An example would be a circuit  $\widetilde{C}_n$  that computes  $\widetilde{f}_n(i) = \binom{2i}{i}$  for  $i = 0, 1, ..., 2^n - 1$  in the field F, say  $F = \mathbb{Z}_p$  with p an  $n^{O(1)}$ -digit prime number, so that the field arithmetic is also polynomial time in n, and  $p > 2^n$  so that there are no divisions by zero. In  $\overline{C}_n$  we shall compute  $\binom{2i}{i}$  as a hypergeometric sequence  $\binom{2i}{i} = \frac{(2i-1)(2i)}{i^2} \binom{2(i-1)}{i-1}$ . Our example thus demonstrates the circuit construction for all hypergeometric sequences. We now describe  $\widetilde{C}_n$ . We first initialize on a certain level  $2^n$  blocks  $\Phi_j$  of *n* nodes  $(0 \le j \le 2^n - 1)$  that represent the values  $0, 1, \dots, j, \dots, 2^n - 1$  as *n*-bit binary integers. We can achieve those values in  $O(n \log(n))$  depth by a parallel prefix circuit for  $\vec{\Phi}_j = \sum_{\delta=1}^j 1$  with  $j \ge 1$ , where 1 is represented as a binary *n*-bit integer using the inputs  $c_1 = 0$  and  $c_2 = 1$  as the bit values, and where the prefix operation is binary look-ahead addition of depth  $O(\log(n))$  on n bit integers. Note that inputs for  $c_1$  and  $c_2$ now have fan-out exponential in n. The nodes  $\vec{\Phi}_0$  are initialized by passing thru  $c_1 = 0$ . In the next layers we filter all  $\vec{\Phi}_j$ , whose value is  $\vec{\Phi}_j = j$  in binary representation, into  $2^n$  nodes  $\Psi_i^{[\text{num}]}$  and  $\Psi_i^{[\text{den}]}$  $(0 \le j \le 2^n - 1)$  of field elements, containing

 $\Psi_{j}^{[\text{num}]} = (\vec{\Phi}_{j} = 0 \text{ or } \vec{\Phi}_{j} > i) + (\vec{\Phi}_{j} \neq 0 \text{ and } \vec{\Phi}_{j} \leq i)(2\vec{\Phi}_{j} - 1) 2\vec{\Phi}_{j},$   $\Psi_{j}^{[\text{den}]} = (\vec{\Phi}_{j} = 0 \text{ or } \vec{\Phi}_{j} > i) + (\vec{\Phi}_{j} \neq 0 \text{ and } \vec{\Phi}_{j} \leq i)\vec{\Phi}_{j}^{2}.$ 

Here i is an input to  $\widetilde{C}_n$  as an n-bit integer, which also has been passed thru. In the above circuits for  $\Psi_j^{[\mathrm{num}]}, \Psi_j^{[\mathrm{den}]}$  the Boolean tests are performed by binary integer arithmetic on the values represented by  $\vec{\Phi}_j$  and i, yielding as output values a single field element of value 0 or 1. The values  $(2\vec{\Phi}_j-1)$   $2\vec{\Phi}_j$  and  $\vec{\Phi}_j^2$  are computed by field arithmetic after converting the binary integer representations  $\vec{\Phi}_j$  to field elements of that value from their 0/1 bit values  $\iota_{\nu}$ , namely  $\sum_{\nu=1}^n \iota_{\nu} 2^{\nu-1}$ . Finally, we compute  $\binom{2i}{i} = (\prod_{j=0}^{2^n-1} \Psi_j^{[\mathrm{num}]})/(\prod_{j=0}^{2^n-1} \Psi_j^{[\mathrm{den}]})$  via two trees of height n. The last operation introduces a division, and the remaining circuitry can use the formal numerators and denominators introduced in Remark 2.5.

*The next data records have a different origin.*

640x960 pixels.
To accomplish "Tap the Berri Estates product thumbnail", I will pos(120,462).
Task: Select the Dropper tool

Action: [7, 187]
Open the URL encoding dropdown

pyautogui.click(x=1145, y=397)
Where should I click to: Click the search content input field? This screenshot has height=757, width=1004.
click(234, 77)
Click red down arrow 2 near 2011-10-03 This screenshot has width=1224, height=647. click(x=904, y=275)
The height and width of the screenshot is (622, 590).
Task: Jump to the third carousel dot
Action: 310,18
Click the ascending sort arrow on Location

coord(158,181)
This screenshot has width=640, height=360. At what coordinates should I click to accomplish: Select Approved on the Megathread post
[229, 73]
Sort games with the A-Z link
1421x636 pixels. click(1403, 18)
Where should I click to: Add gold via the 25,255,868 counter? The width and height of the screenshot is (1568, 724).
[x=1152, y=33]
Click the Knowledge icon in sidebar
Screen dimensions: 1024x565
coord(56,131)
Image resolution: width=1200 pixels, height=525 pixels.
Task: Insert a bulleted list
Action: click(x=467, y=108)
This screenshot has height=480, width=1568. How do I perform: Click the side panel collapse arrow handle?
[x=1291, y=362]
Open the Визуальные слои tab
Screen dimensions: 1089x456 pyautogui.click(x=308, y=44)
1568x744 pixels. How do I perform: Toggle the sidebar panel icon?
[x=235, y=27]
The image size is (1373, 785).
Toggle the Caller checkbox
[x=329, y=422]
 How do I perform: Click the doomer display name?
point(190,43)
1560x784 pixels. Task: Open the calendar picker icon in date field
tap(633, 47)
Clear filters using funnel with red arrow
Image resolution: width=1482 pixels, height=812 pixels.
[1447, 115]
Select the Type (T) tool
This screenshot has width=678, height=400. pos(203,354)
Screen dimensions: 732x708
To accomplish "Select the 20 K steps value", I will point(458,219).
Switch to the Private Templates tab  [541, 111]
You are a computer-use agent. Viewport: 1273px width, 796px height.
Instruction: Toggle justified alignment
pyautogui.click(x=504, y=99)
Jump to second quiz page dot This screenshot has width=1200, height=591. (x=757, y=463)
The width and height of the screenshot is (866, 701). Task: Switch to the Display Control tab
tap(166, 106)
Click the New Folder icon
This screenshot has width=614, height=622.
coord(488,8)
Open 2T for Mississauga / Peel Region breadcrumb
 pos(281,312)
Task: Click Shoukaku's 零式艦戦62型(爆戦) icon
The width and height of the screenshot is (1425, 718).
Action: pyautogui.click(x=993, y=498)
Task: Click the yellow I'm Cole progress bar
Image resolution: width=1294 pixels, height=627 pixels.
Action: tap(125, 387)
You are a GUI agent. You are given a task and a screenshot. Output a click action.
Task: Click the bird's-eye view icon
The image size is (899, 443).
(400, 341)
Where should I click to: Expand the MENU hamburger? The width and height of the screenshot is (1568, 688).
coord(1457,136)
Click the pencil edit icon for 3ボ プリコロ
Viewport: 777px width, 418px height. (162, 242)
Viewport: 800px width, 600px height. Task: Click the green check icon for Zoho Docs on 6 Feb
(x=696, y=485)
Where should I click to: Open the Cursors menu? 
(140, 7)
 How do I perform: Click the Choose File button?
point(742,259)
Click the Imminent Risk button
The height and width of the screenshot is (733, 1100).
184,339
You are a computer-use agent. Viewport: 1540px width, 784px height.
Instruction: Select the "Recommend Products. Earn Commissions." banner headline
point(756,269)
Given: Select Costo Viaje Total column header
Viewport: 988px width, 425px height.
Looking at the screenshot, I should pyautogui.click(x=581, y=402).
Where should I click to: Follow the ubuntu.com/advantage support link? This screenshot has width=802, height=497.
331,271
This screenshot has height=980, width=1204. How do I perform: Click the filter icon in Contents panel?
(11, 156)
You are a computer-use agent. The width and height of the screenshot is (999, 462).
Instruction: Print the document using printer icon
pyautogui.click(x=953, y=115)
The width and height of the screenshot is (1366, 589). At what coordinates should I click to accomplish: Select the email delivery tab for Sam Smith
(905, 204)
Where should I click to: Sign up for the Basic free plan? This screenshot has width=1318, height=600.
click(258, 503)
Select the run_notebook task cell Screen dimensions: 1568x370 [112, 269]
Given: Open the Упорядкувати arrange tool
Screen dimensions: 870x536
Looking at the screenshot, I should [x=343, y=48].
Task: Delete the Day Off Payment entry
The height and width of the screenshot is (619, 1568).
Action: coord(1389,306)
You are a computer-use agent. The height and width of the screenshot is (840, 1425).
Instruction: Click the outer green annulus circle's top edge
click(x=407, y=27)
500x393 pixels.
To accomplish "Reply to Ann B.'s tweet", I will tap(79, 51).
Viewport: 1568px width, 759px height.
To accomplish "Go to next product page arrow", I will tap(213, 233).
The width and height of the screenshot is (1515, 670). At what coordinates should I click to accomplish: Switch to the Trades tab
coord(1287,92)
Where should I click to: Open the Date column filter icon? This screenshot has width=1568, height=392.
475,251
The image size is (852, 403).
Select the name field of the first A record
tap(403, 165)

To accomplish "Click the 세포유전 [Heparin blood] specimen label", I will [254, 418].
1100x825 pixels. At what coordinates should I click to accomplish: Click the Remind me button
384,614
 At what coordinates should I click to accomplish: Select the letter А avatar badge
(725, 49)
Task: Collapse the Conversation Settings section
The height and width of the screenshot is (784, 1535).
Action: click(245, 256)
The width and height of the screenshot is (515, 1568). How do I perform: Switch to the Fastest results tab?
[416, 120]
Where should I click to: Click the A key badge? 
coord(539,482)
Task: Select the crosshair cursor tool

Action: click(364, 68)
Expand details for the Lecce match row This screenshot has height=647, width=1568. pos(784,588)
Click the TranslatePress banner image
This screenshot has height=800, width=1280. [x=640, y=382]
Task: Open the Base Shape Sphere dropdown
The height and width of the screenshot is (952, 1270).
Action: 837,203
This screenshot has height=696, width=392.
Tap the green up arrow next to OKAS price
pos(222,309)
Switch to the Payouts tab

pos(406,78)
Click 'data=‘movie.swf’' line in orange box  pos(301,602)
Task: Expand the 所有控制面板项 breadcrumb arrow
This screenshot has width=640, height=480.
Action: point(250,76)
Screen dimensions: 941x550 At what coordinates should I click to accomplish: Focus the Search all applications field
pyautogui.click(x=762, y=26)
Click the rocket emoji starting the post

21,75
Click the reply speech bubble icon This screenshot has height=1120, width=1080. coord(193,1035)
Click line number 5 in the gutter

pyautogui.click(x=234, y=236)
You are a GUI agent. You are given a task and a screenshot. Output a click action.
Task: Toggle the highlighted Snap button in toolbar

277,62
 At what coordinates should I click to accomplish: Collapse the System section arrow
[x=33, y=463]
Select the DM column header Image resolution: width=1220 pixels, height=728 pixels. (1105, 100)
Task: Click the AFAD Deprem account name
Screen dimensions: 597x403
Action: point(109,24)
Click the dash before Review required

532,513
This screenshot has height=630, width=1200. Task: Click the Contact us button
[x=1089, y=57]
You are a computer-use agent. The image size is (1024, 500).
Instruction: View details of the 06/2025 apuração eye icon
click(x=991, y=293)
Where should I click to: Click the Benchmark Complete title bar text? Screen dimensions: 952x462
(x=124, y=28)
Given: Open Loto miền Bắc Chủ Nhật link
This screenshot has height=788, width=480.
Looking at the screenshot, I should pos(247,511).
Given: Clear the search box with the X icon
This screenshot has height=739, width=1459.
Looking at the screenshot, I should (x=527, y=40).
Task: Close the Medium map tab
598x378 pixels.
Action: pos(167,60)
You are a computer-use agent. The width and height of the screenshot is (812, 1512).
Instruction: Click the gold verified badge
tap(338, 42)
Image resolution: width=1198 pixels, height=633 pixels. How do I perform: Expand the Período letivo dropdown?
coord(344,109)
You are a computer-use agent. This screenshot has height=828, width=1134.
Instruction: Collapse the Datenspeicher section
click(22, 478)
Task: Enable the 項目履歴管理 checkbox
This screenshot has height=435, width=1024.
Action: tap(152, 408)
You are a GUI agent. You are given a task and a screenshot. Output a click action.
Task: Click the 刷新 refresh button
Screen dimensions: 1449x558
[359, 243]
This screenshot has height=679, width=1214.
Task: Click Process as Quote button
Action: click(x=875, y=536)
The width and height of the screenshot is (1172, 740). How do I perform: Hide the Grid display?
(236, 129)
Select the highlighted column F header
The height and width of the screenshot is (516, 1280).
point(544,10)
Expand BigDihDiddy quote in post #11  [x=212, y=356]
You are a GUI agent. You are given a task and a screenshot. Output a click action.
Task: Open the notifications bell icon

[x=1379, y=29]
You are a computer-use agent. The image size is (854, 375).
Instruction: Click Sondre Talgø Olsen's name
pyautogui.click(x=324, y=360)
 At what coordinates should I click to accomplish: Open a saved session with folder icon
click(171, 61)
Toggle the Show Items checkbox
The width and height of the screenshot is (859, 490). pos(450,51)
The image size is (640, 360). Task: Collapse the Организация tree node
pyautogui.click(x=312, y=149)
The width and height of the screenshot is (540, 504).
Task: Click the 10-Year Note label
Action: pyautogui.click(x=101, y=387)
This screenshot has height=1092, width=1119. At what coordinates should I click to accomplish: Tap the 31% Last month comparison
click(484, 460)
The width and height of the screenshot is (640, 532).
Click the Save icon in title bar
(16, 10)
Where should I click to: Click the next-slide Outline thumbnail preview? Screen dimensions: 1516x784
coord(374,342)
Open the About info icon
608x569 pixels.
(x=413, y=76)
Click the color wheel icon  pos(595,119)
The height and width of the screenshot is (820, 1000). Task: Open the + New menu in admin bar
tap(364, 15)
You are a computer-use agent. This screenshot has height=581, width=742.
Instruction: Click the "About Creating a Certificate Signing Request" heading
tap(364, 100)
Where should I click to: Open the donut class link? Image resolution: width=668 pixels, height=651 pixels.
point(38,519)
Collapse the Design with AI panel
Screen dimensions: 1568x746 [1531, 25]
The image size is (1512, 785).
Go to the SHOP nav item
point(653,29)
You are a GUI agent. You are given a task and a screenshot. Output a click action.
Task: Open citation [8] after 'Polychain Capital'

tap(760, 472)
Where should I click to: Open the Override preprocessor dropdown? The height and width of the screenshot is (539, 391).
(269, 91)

The single hybrid extension circuit  $\widetilde{C}_n$  for  $\binom{2i}{i}$ , as an element in the field F, has width  $O(n2^n)$  and depth  $O(n\log(n))$ . However, the circuit has a regular structure because of the regularity of parallel prefix, which is also used in look-ahead addition [2], where the **xor** "super"nodes are useful. The  $O(n\log(n))$  DAG structure test functions  $\widetilde{\text{add}}_{\ell}$ ,  $\widetilde{\text{sub}}_{\ell}$ ,  $\widetilde{\text{mul}}_{\ell}$ , ...,  $\widetilde{\text{thru}}_{\ell}$ , which manipulate the node labels of O(n) bits, possibly by modular arithmetic using division circuits of  $O(\log(n))$  depth [1] and integer constants with O(n) bits, can satisfy the requirements of the log-depth Assumption 2.1. Note that the circuits need not be log-space uniform, only polynomial-time uniform: the prover and verifier evaluate them.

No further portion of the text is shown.